IndieVest guarantees that its flicks will be shown in theaters by earmarking enough money in the budget to pay for it. "Traditionally, distribution is someone else's problem," Burton says. "Not with us. As much as two-thirds of each project's budget is devoted to marketing and distribution." This is in contrast to many production companies, which will spend the entire budget prettying up the film for sale and forcing the buyer to take on distribution costs. IndieVest also hired distribution execs Larry Gleason, a veteran of Paramount, MGM, and United Artists, and Andy Gruenberg, a Miramax alum, to leverage their relationships. "These films have guarantees," says Bill Riley, CEO of Riley Hutto Wealth Management, a private-equity firm in Fort Worth, Texas. "It makes investors feel a lot more comfortable."

In SJLV's case, the company has set aside $5.2 million for distributing and marketing the film, currently scheduled for a March or April 2009 release. The company plans to spend at least $1.2 million on the U.S. release, beginning with four to six theaters in New York and Los Angeles, and ramping up to 30 screens across the top 10 markets. If SJLV isn't getting traction by the end of the third week, IndieVest will rein in its promotion, returning the remaining $4 million to investors. Box-office grosses would pay for international distribution and marketing the DVD. Bradley claims IndieVest will never spend 100% of the budget "unless the film is growing significantly in theaters and providing strong return on investment."

Bradley is counting on the marketing campaign to spark more deals. "A seven-figure launch opens up all the ancillary markets," he says. "Blockbuster, Wal-Mart, foreign markets -- they want films that got a real release." Even if the film flops then, its backers are unlikely to walk away empty-handed. By pooling unused marketing dollars with revenues from ancillary markets and several hundred thousand dollars in state tax rebates, Bradley says he expects to be able to return at least 70% of investors' money. "And that's a conservative estimate."

The souring economy has actually sparked increased interest in IndieVest from investors seeking to diversify. (As one Variety headline characterized the downturn, "Hollywood gets bump from slump.") Bradley reports that calls from curious advisers and independent investors are up fivefold in recent months. "People understand that entertainment is going to outcapitalize the rest of the market during a recession," he says. "They're looking at us as a safe haven."
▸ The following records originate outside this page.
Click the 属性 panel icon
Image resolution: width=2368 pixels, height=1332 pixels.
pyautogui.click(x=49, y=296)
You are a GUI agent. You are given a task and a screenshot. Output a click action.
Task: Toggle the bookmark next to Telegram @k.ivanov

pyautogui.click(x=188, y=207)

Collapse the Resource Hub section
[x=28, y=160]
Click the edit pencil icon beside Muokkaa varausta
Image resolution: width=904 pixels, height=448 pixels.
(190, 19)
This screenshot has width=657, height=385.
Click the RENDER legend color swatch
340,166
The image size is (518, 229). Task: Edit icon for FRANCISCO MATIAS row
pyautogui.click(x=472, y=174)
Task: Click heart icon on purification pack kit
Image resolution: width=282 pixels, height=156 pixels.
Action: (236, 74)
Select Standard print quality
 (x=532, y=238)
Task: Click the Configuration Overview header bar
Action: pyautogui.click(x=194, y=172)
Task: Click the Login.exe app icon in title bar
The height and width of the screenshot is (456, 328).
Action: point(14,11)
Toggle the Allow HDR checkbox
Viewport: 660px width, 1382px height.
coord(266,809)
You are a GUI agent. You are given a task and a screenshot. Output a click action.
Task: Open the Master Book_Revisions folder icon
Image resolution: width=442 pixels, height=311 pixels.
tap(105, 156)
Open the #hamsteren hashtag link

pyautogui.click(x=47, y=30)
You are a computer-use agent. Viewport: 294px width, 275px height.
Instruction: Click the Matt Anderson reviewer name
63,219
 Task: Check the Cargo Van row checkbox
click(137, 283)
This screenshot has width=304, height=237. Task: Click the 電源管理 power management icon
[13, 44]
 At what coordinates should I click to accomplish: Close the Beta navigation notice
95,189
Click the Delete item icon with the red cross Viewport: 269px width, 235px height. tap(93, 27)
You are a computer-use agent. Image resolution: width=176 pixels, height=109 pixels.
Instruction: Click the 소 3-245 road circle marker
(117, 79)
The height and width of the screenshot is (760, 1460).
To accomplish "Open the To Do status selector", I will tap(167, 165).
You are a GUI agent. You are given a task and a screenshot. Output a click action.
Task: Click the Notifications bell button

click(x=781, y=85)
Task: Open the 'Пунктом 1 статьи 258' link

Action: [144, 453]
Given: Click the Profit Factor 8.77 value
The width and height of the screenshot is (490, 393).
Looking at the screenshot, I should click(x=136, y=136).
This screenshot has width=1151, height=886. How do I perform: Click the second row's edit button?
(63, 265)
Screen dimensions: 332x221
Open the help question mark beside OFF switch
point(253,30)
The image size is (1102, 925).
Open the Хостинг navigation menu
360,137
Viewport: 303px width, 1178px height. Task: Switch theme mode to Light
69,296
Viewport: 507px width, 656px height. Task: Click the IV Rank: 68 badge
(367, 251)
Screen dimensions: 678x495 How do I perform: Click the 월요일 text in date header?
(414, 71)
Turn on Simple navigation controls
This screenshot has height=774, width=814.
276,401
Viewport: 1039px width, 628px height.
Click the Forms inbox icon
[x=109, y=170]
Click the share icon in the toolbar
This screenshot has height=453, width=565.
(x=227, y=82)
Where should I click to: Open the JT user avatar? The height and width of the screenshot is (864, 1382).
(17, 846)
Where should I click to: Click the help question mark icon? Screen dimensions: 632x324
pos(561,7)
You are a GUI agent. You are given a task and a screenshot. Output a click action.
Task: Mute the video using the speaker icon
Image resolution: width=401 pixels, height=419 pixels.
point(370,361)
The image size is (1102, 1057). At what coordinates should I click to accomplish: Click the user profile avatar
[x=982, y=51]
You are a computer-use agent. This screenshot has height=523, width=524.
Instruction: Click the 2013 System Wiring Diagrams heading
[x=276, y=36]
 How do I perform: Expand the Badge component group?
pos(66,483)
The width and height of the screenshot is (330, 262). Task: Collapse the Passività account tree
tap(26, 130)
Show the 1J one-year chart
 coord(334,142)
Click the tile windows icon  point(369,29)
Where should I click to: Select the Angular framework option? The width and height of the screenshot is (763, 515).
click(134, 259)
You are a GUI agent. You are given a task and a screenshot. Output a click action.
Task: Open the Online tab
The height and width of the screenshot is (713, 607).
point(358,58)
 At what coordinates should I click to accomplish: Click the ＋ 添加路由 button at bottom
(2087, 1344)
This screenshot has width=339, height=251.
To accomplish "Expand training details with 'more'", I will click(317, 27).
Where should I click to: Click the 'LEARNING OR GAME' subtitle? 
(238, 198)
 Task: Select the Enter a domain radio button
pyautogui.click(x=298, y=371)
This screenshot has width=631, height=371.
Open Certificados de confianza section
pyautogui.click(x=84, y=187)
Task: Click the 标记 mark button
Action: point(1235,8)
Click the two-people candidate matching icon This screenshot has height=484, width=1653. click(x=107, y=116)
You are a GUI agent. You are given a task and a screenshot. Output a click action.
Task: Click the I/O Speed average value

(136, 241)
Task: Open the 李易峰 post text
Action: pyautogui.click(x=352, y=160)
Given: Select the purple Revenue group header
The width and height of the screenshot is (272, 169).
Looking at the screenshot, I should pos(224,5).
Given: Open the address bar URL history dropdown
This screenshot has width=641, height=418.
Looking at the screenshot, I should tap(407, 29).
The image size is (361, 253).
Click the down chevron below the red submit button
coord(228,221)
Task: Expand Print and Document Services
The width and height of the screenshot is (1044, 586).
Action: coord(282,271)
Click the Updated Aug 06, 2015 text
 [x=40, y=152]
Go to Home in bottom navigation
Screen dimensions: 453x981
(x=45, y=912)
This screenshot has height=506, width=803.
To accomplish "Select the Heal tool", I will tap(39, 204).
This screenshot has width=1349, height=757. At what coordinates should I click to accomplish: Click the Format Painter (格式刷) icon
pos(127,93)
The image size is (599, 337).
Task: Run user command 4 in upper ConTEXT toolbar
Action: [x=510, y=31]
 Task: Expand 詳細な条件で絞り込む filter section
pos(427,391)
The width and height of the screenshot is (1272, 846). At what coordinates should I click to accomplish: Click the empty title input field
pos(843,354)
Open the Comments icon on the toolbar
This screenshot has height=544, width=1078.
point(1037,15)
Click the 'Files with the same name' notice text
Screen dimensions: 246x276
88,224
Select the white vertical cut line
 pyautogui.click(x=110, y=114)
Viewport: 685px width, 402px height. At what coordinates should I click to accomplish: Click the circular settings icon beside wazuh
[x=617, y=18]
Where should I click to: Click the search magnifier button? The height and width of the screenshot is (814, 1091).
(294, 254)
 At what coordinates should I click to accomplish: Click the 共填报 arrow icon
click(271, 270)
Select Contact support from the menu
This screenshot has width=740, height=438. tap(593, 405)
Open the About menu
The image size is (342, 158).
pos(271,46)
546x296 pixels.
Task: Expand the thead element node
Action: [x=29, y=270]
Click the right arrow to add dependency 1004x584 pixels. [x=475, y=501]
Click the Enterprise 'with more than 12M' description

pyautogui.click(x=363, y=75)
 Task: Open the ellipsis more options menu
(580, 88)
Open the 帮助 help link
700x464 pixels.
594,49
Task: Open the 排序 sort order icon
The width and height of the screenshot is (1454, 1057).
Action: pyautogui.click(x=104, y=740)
Bradley doesn't speak for all his investors of course. Shreibak and Rad acknowledge that investing in indie cinema would be more difficult today than it was months ago -- though neither has any regrets. "The opportunity to go to private screenings; talk to producers, actors, and directors; see your name on screen -- that's priceless," Shreibak says. "But, right -- hopefully we'll be getting checks all the way to the DVDs."